In this trial involving persons who had diabetes without manifest cardiovascular disease, assignment to the use of aspirin at a dose of 100 mg daily for 7.4 years resulted in a risk of serious vascular events that was 12% lower than that with placebo but also in a risk of major bleeding that was 29% higher. The lower risk of serious vascular events is similar to the risk that was reported previously in the Antithrombotic Trialists' Collaboration meta-analysis of primary prevention trials of similar doses of aspirin (which used slightly different outcome definitions; see the Methods section in Supplementary Appendix 1).1 In contrast to those previous trials, there were high rates of the use of cardioprotective treatments among the participants in ASCEND, with the majority of participants taking statins and blood pressure–lowering therapy. Hence, the present trial provides a direct assessment of the balance of the benefits and hazards of aspirin use in a contemporary context.
 
In our trial, factors such as the large number of participants and clinical outcomes, long duration of follow-up, the randomized, blinded design of the trial, and the almost complete follow-up of the participants who underwent randomization have allowed reliable detection of these moderate but important effects on the incidence of vascular events and on both the severity and incidence of bleeding. Our findings do not support the hypothesis that persons with diabetes have a resistance to aspirin.9Although the proportional effects of aspirin use are likely to be generalizable to the wider population of persons with diabetes, the absolute event rates and adherence rates reflect this population of persons with well-treated diabetes. Overall, on the basis of the absolute percentage differences between the groups in the incidence of serious vascular events (1.1 percentage points lower in the aspirin group than in the placebo group) and in bleeding events (0.9 percentage points higher in the aspirin group), 91 patients would need to be treated to avoid a serious vascular event over a period of 7.4 years, and 112 to cause a major bleeding event.
 
These results of intention-to-treat analyses tend to underestimate the effect of actual aspirin use, both with respect to events avoided and bleeding events caused owing to a lack of full adherence to the regimen during the trial.

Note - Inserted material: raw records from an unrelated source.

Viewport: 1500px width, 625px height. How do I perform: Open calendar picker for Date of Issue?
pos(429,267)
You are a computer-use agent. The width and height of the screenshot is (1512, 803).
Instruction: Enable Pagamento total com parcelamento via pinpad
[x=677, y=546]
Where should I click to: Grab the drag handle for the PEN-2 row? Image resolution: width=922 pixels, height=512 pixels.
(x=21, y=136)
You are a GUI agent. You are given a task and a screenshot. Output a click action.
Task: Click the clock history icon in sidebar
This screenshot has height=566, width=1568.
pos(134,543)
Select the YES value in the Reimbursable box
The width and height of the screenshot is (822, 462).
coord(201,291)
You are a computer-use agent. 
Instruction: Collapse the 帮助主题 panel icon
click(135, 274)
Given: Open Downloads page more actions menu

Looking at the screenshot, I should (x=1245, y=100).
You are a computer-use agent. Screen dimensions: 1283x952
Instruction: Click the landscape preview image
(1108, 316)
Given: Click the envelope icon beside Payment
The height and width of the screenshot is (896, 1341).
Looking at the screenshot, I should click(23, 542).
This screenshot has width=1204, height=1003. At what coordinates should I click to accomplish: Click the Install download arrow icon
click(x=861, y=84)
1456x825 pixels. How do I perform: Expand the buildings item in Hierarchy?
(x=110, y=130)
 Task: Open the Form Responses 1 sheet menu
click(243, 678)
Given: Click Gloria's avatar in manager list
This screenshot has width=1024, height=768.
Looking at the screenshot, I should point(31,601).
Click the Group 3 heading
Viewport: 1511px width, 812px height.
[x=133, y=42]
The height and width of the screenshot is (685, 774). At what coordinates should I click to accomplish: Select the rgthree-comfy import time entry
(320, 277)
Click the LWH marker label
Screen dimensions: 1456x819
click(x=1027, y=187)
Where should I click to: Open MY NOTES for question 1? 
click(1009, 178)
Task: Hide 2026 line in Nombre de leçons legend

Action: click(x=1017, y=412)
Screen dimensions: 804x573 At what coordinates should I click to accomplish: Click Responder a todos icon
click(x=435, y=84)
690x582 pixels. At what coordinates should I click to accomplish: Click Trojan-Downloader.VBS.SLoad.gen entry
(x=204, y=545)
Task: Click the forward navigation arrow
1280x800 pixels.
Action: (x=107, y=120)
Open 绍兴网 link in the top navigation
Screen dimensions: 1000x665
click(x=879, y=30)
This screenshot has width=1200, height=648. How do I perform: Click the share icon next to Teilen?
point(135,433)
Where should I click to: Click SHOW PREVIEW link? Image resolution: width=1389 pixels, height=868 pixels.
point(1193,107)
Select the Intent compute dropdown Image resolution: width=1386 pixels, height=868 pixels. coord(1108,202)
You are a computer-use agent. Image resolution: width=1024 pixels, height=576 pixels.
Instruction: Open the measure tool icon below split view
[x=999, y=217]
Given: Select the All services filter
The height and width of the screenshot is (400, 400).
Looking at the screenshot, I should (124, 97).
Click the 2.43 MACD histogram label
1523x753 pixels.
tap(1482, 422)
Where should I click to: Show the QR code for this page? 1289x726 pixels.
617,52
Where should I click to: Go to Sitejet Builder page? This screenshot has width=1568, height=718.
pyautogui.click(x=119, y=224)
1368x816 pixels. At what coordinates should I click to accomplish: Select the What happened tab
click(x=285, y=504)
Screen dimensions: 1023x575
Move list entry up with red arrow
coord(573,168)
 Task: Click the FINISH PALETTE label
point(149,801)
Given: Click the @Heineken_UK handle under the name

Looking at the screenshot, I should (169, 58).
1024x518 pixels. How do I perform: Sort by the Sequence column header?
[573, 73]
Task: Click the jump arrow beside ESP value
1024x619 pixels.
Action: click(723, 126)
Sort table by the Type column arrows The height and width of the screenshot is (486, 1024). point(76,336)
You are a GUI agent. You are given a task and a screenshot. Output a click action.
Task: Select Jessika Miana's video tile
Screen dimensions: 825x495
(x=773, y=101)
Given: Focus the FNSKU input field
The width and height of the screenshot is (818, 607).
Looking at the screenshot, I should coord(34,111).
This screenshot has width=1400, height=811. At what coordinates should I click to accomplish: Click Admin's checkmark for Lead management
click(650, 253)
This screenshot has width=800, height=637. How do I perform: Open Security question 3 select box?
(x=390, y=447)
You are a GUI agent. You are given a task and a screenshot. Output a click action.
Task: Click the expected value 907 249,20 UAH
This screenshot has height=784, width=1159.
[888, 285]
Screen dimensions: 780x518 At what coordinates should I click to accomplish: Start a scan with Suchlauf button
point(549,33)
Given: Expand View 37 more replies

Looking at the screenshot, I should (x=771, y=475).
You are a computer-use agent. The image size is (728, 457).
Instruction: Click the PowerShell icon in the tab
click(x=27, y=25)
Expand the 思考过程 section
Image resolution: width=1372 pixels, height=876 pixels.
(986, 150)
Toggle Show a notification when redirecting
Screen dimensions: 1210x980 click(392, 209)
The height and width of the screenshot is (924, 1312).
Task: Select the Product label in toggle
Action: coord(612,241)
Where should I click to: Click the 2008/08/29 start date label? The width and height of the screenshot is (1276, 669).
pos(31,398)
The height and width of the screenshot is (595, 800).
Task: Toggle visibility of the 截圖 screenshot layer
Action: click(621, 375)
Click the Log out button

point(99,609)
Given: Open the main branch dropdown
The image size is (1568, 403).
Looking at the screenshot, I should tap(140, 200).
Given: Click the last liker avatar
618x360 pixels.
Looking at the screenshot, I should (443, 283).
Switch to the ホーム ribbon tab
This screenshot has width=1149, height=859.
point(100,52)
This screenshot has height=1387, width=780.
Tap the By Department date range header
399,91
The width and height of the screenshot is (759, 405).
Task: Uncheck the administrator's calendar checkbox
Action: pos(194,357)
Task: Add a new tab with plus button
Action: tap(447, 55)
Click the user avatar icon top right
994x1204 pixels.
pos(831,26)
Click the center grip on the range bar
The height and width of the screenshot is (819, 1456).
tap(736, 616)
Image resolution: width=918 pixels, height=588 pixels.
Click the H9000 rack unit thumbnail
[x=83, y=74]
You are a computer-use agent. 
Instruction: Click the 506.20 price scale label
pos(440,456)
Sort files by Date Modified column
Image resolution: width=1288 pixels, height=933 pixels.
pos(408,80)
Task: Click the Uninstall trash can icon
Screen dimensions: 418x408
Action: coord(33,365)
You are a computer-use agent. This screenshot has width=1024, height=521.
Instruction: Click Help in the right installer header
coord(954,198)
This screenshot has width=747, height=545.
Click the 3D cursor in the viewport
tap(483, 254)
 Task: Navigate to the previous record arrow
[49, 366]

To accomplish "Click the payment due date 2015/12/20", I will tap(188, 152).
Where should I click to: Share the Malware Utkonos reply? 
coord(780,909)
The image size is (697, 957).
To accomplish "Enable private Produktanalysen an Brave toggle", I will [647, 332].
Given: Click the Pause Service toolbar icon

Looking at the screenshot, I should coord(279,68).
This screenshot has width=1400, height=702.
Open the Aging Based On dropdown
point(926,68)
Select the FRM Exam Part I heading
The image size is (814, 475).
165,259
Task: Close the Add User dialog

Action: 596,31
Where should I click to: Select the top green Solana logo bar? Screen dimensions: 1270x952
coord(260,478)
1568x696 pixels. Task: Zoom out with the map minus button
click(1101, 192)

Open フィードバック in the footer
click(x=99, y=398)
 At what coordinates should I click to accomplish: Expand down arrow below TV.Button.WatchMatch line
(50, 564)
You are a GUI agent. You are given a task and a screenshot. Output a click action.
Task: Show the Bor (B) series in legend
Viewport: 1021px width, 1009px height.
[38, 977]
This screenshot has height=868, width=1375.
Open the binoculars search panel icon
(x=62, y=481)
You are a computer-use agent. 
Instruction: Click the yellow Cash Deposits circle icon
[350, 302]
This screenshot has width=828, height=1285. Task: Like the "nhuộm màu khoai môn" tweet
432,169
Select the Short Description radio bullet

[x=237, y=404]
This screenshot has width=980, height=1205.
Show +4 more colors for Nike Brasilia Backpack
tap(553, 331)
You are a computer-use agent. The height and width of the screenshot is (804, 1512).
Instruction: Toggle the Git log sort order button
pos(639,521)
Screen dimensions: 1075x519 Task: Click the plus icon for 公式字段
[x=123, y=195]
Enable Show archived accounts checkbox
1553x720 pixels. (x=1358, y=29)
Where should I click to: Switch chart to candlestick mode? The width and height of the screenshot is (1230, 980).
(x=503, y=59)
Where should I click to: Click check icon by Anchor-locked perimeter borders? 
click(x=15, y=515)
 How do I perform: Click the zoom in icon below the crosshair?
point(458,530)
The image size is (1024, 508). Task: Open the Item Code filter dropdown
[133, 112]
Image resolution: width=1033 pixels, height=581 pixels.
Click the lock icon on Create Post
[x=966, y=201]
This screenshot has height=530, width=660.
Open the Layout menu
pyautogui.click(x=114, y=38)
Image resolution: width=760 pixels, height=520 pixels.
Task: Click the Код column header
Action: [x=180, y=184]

Exploratory analyses comparing participants at different levels of vascular risk extrapolated the rate ratios in the intention-to-treat analysis to full adherence and assumed that the proportional effects on the incidence of serious vascular events and bleeding were the same across different levels of vascular risk. The results of these analyses provide a more reliable estimate of the absolute differences in the event rates resulting from aspirin use by applying the extrapolated overall rate ratios to the event rates with placebo in each risk group. On the basis of these assumptions, the predicted number of serious vascular events that would be avoided by participants actually taking aspirin was closely balanced by the predicted number of major bleeding events caused, even among persons who had a 5-year vascular risk of 10% or more (Fig. S6 in Supplementary Appendix 1). A recent analysis suggesting a greater benefit of low-dose aspirin use on the incidence of vascular events among persons with a body weight of less than 70 kg was not confirmed in exploratory subgroup analyses (and, indeed, a trend in the opposite direction was observed).19
 
The assessment of the balance between the benefit and harm of aspirin use in the context of primary prevention is complicated by the difficulty of comparing the severity of the vascular events avoided and the bleeding events caused. For example, although transient ischemic attacks are minor in themselves, they are associated with increased risks of subsequent stroke and cognitive impairment.20 Approximately half the excess of bleeding was in the gastrointestinal tract, with approximately one third in the upper gastrointestinal tract. However, even near the end of the trial in 2016, only approximately one quarter of participants were receiving proton-pump inhibitors (PPIs). It is possible that bleeding rates among aspirin users might be lower if PPIs were routinely used in these persons, provided that longer-term trials of PPIs21,22 confirm the substantial reductions in the incidence of bleeding in the upper gastrointestinal tract that has been seen in short-term studies,23 as well as confirming long-term safety. Several meta-analyses of selected randomized trials of generally low-dose aspirin have suggested that aspirin use might reduce the risk of cancer - in particular, gastrointestinal tract cancer - by up to one third during long-term follow-up, with effects becoming apparent approximately 3 years after randomization.10,12,13,24 However, despite more than 7 years of aspirin treatment and follow-up in ASCEND, we found no evidence of a reduction in the incidence of gastrointestinal tract cancer or of cancer at any other site, even during the later years of follow-up. These analyses had limited statistical power to detect the hypothesized effects, so follow-up is being continued through central registries.
 
In conclusion, the use of low-dose aspirin led to a lower risk of serious vascular events than placebo among persons with diabetes who did not have evident cardiovascular disease at trial entry. However, the absolute lower rates of serious vascular events were of similar magnitude to the absolute higher rates of major bleeding, even among participants who had a high vascular risk. The use of low-dose aspirin did not result in a lower risk of gastrointestinal tract cancer or other cancer over the mean follow-up of 7.4 years, but further follow-up is needed to assess any longer-term effects on cancer reliably.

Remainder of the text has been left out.